*Exercise:* Please return only the lines between the line with "Click the Knowledge Set Builder title text" and the final line of the entries, both included, and exclude pictures.

*Records for this task:*
#####
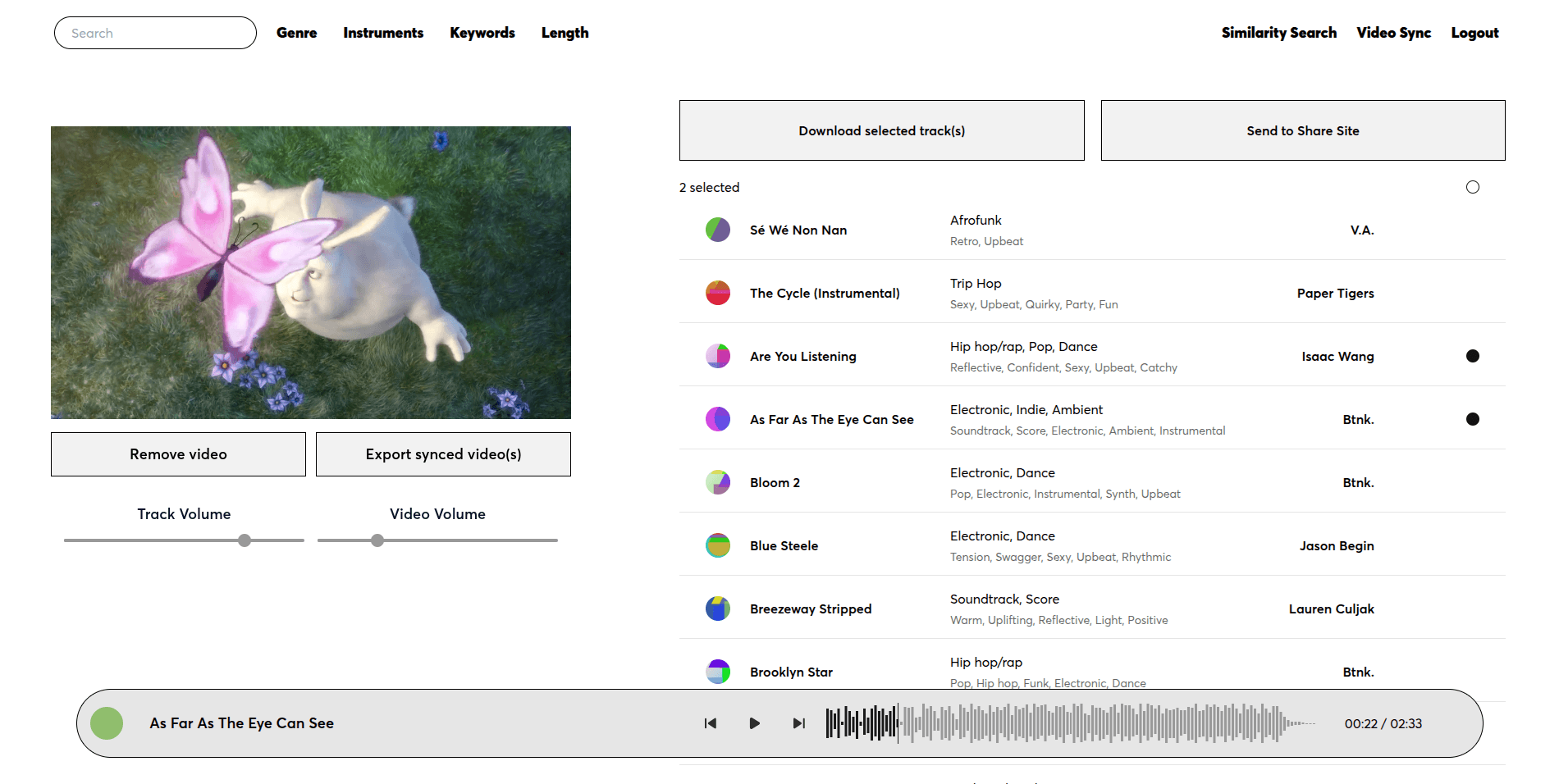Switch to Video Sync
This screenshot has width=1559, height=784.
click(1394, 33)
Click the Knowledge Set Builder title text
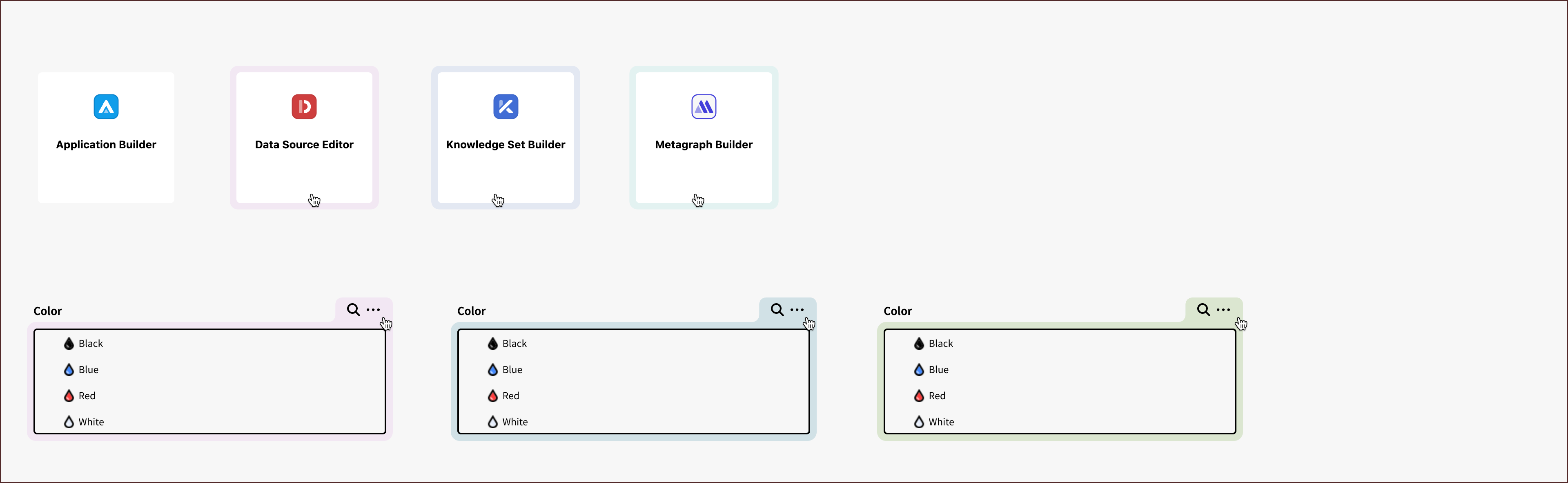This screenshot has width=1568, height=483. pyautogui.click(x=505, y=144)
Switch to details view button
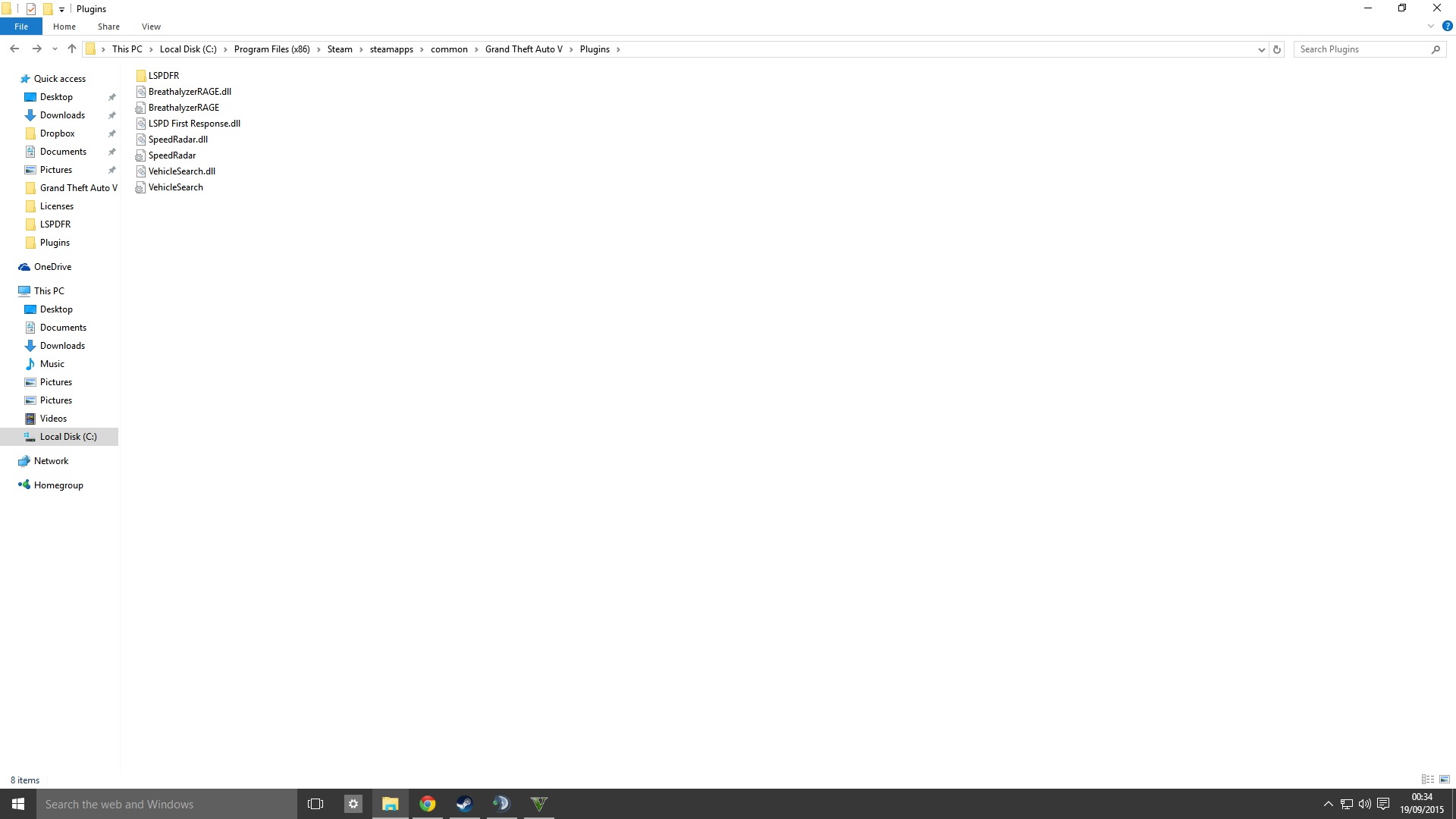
#####
*Task solution:*
Click the Knowledge Set Builder title text
This screenshot has width=1568, height=483. pyautogui.click(x=505, y=144)
Switch to details view button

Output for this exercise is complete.